Il développe des thèmes comme: «Pourquoi le présentateur du débat interrompt-il souvent ses invités dès que ceux-ci développent leurs propos?» L’auteur répond: parce que le débat est chorégraphié et il faut suivre le synopsis. «Pourquoi les invités des débats télévisés sont-ils aussi souvent des hommes?» Parce que les femmes sont sous-représentées dans les lieux de pouvoir.

Mais quand elles participent, les femmes ont un avantage, selon une interviewée: «parce que les hommes politiques ne savent pas comment nous empoigner, comment nous répondre.»

Le livre de Gaël Villeneuve parle aussi de la vie politique en France et livre des anecdotes sur la Grande-Bretagne, l’Afrique, et ailleurs. Il s’adresse au citoyen qui suit les débats, mais n’en connaît pas les coulisses.

Il fait le point sur les forces et les limites de l’exercice: «Pourquoi certaines questions ne sont-elles jamais abordées au cours du débat», comme la pertinence de «la dissolution de l’économie capitaliste»? Parce qu’on y discute «surtout des options proposées par les partis majoritaires». «D’où vient la tension d’un débat?» Du fait que les personnes présentes croient que «l’émission constitue un moment crucial de la compétition électorale.» Moment crucial si vif qu’il peut provoquer «quelques éclats de frustration et des accès de violence, comme ce ‘vous êtes des fumistes qui dépensez notre argent en frais’ lancé à Ségolène Royal» en 2007.

L’ouvrage explique aussi les aspects frustrants des débats: «Sont-ils conçus pour nous aider à choisir parmi les candidats qui se présentent aux élections?» Oui, mais non: «Oui, mais pas sur le mode du ‘choix rationnel’, car les débats sont plutôt organisés pour parler à nos émotions.» «Pourquoi les journalistes du débat évitent-ils de donner leur opinion?» Pour respecter leur devoir de neutralité et d’indépendance. «Pourquoi les élus qui débattent sont-ils aussi rarement d’accord?» Parce qu’ils veulent construire et affirmer leur identité politique.

L’auteur ajoute: «Les leaders politiques les plus acharnés à éliminer leurs adversaires ne peuvent s’empêcher de polémiquer avec eux, même en leur absence.»

En répondant à la question: «Pourquoi les organisateurs cherchent-ils à faire dire aux invités des choses qu’ils ne semblent pas vouloir dire?», Gaël Villeneuve décrit le vœu des animateurs de débat: «Les journalistes souhaitent que leurs émissions soient un lieu où ‘quelque chose se passe’.» S’ils y parviennent, le débat devient un événement.
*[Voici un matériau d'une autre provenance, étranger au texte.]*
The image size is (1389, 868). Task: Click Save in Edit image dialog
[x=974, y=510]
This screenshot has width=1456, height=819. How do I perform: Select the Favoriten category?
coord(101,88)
Et cet événement a eu lieu dans leur émission.

Il ajoute une explication: «Les journalistes tirent leur utilité sociale de leur capacité à rompre le contrôle que les détenteurs d’une autorité maintiennent sur leur image publique.» Voilà pourquoi les journalistes s’intéressent à ce qui obligera les invités à sortir des messages formatés. Ils cherchent ce qui leur permettra d’éviter que la manchette, après le débat, soit: «Peu de surprises au débat des chefs».

Gaël Villeneuve, Les débats télévisés en 36 questions-réponses. Éditions Presses universitaires de Grenoble, 2013.